**PROBLEM DETAILS:**
In the entries that follow, find the word "computer" and report each line it is on.

(Stored dataset items)
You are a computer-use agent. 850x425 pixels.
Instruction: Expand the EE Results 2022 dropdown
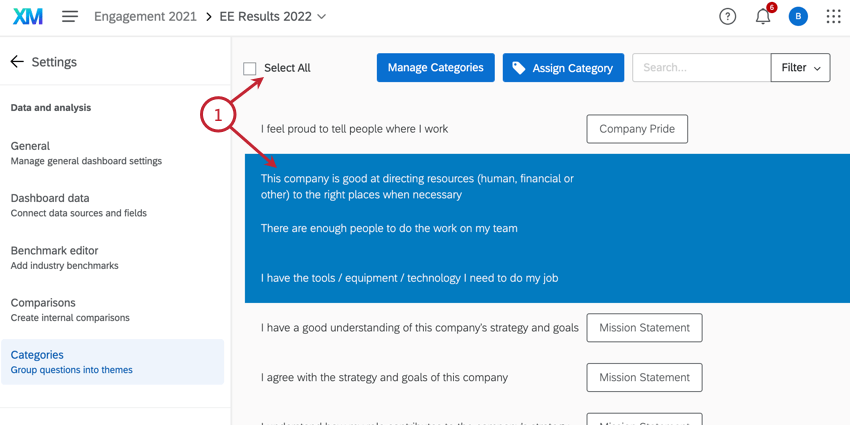[x=321, y=17]
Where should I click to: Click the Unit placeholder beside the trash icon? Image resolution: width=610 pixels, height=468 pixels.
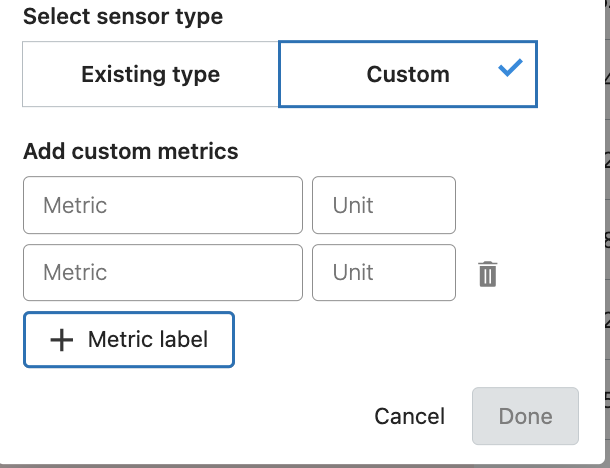click(353, 273)
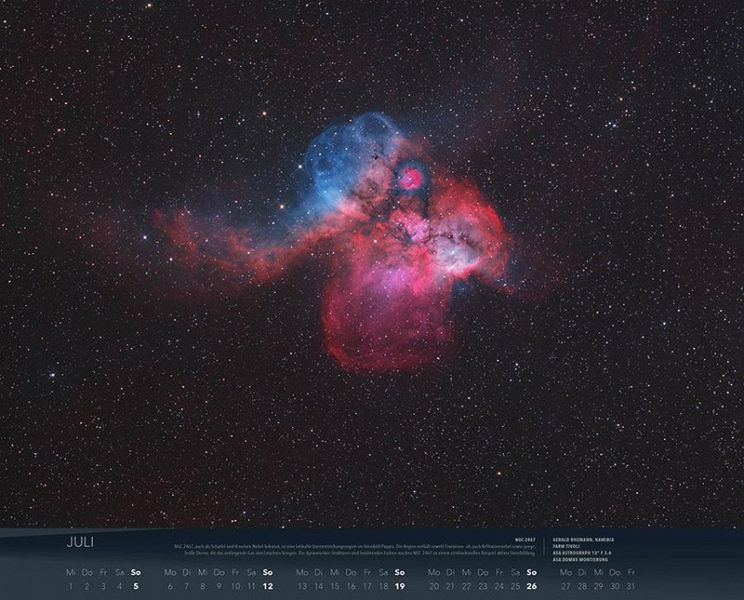Click date 15 in the third week
Viewport: 744px width, 600px height.
pyautogui.click(x=334, y=586)
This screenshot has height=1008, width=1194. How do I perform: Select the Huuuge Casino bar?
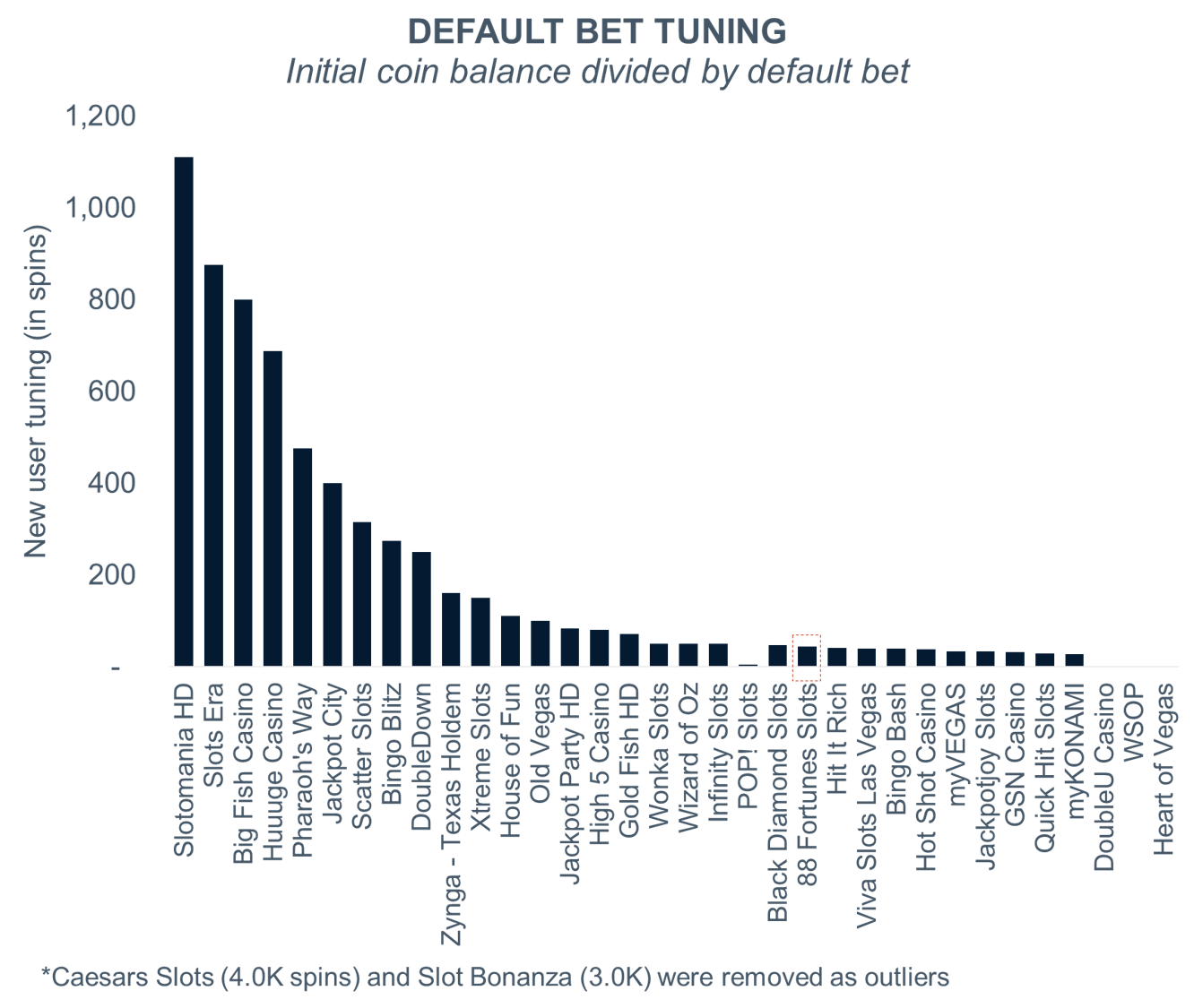[x=273, y=509]
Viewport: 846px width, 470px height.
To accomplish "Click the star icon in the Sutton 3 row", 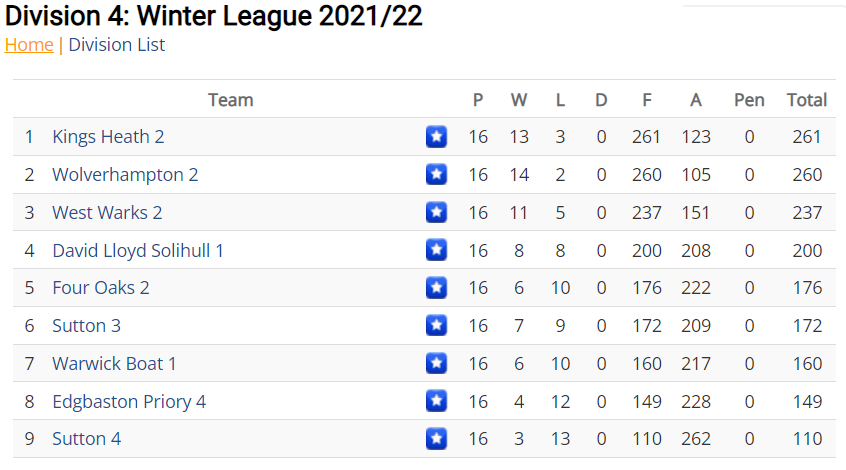I will click(436, 325).
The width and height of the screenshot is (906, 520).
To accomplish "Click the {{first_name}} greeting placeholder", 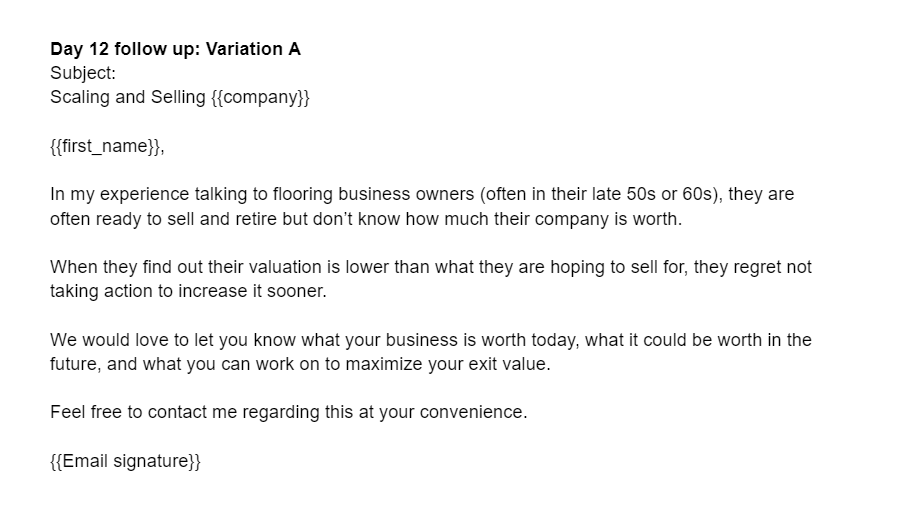I will point(105,146).
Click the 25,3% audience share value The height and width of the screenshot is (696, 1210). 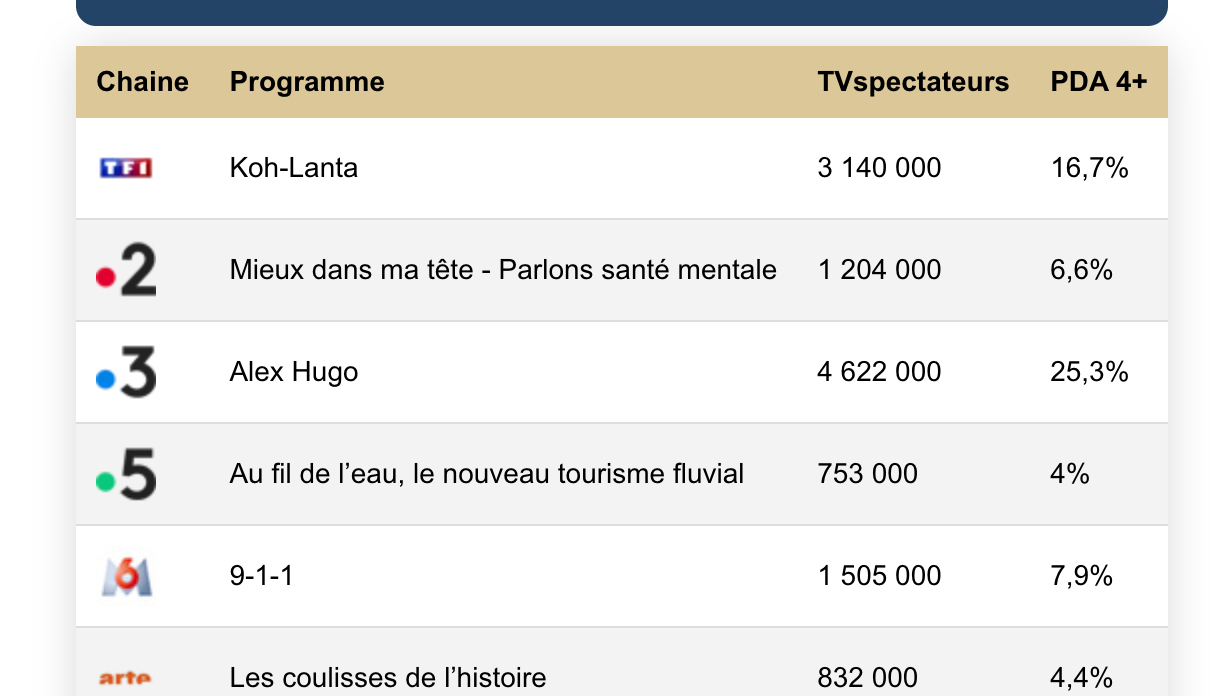(x=1089, y=372)
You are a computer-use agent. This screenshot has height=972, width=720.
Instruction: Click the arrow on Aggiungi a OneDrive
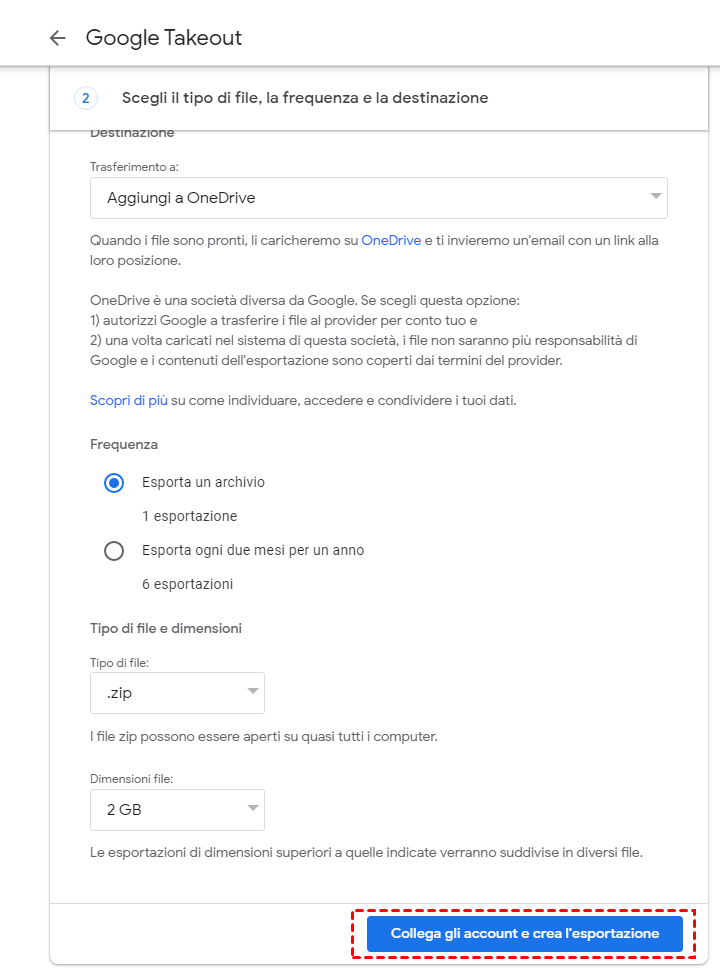pos(656,197)
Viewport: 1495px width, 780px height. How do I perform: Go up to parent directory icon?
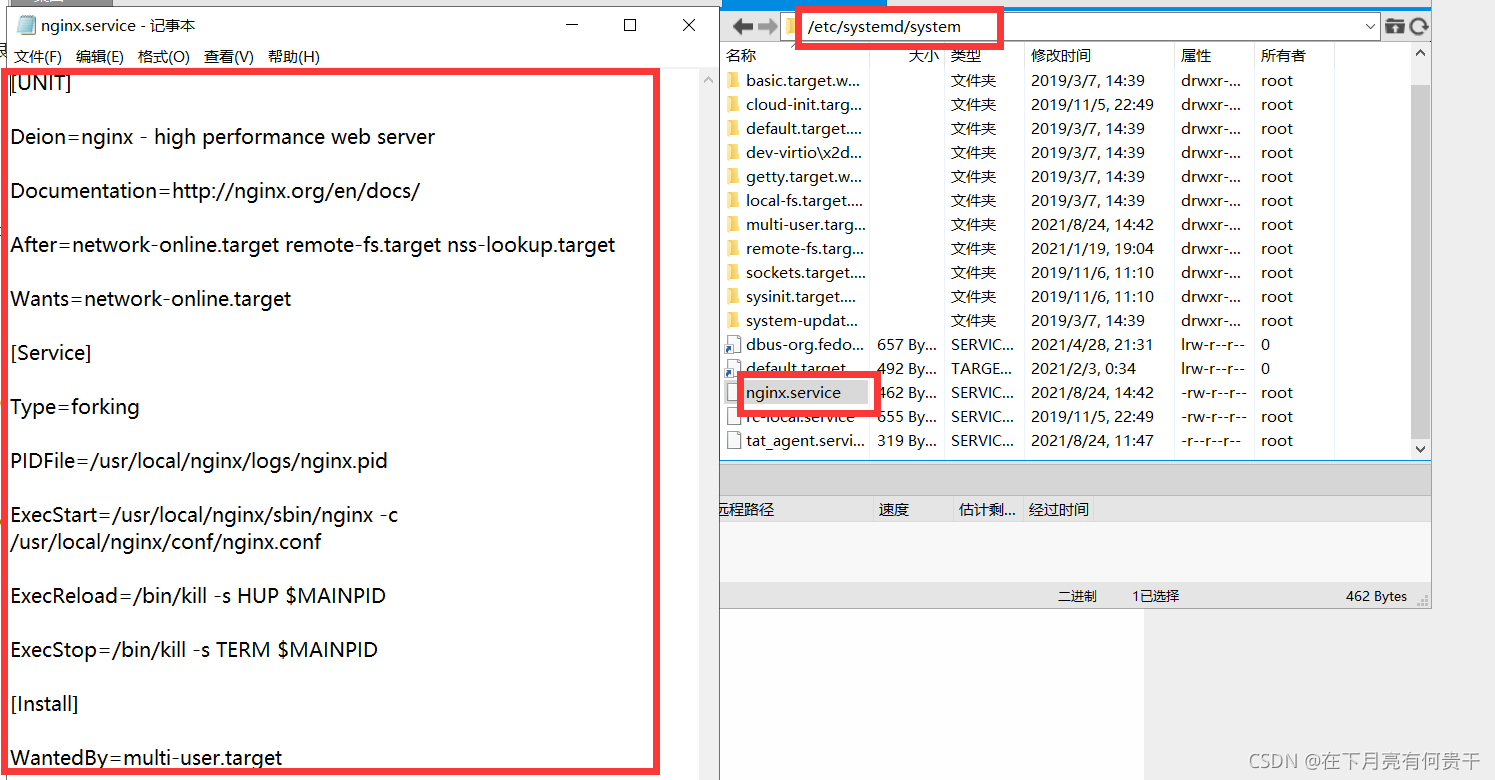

**RESPONSE TO THIS TASK:**
You are a computer-use agent. 850x425 pixels.
You are a computer-use agent. This screenshot has height=972, width=720.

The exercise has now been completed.